A las sociedades europeas y a buena parte del mundo se le ha hecho creer desde 1948 que las sociedades cristianas somos más cercanas al judaísmo que al islam, para lo cual hay que falsificar u olvidar todos los textos religiosos, desde la Torá hasta el Corán.

Hay, sin embargo, algo mucho más importante que falsificar los textos religiosos, lo que se ha hecho muy frecuentemente, que es falsificar la historia. Las religiones cristianas, y muy especialmente, la católica, se han desarrollado en oposición y lucha contra el judaísmo, no sólo ideológicamente sino físicamente, hasta el punto de llegar a la persecución y deportación en masa.

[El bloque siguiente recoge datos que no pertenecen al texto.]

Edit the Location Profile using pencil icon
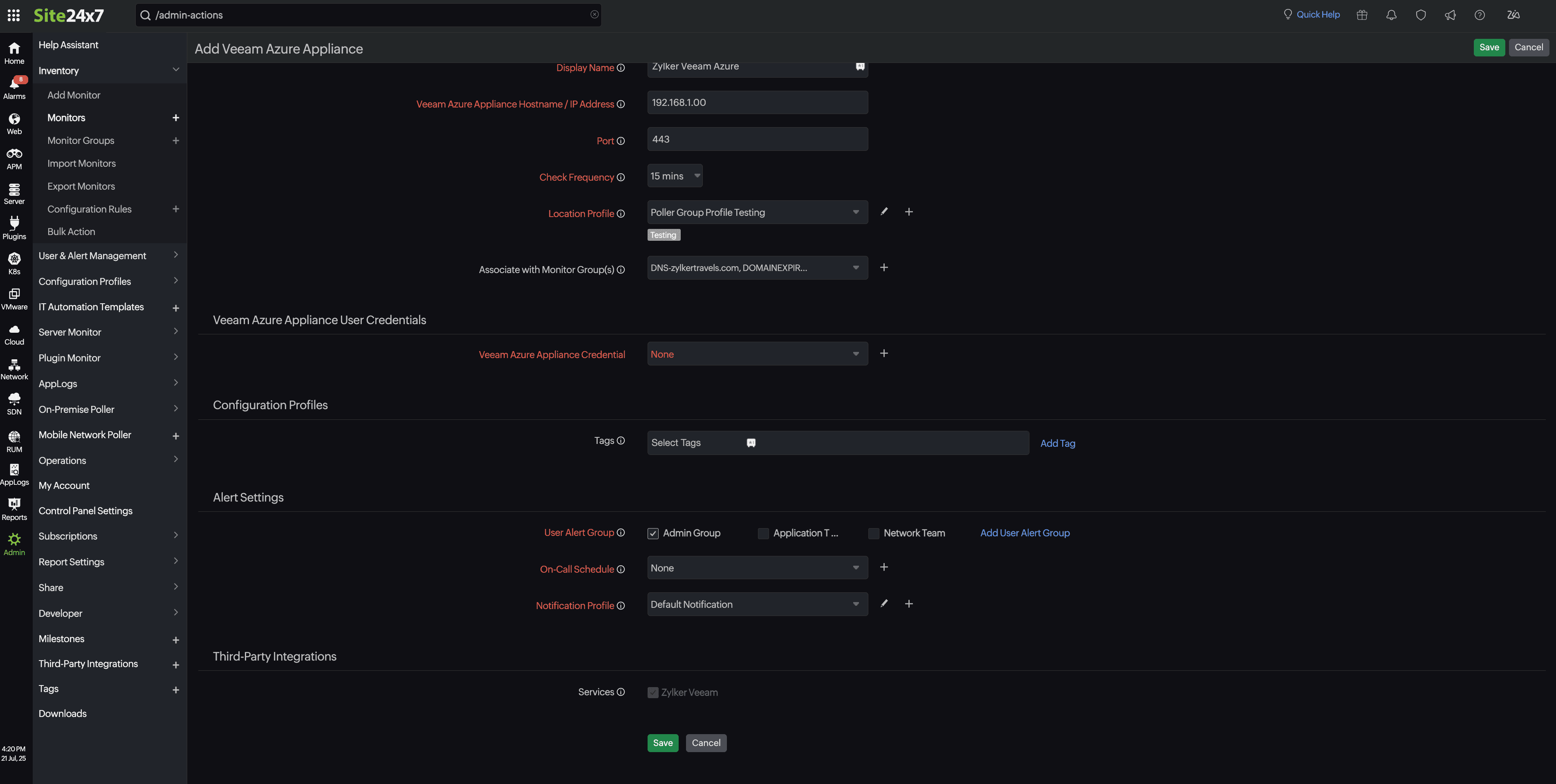The width and height of the screenshot is (1556, 784). (884, 211)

El antisemitismo es un legado que los católicos transmitieron a los nazis.

A partir de 1948 el imperialismo ha vuelto a trucar la historia, que es la tarea favorita de los académicos y universitarios estadounidenses, que han sustituido el ancestral odio a los judíos por el moderno odio a los musulmanes, todo ellos acompañado de una catarata de estudios, investigaciones y libros estúpidos que pueblan las bibliotecas del mundo entero, convocan seminarios, conferencias, debates…

La capacidad ideológica que tienen los imperialistas para darle la vuelta a la tortilla por completo es, pues, inaudita. Pero si eso no es posible, son capaces de confundir, enredar y lanzar cortinas de humo continuas para distraer la atención.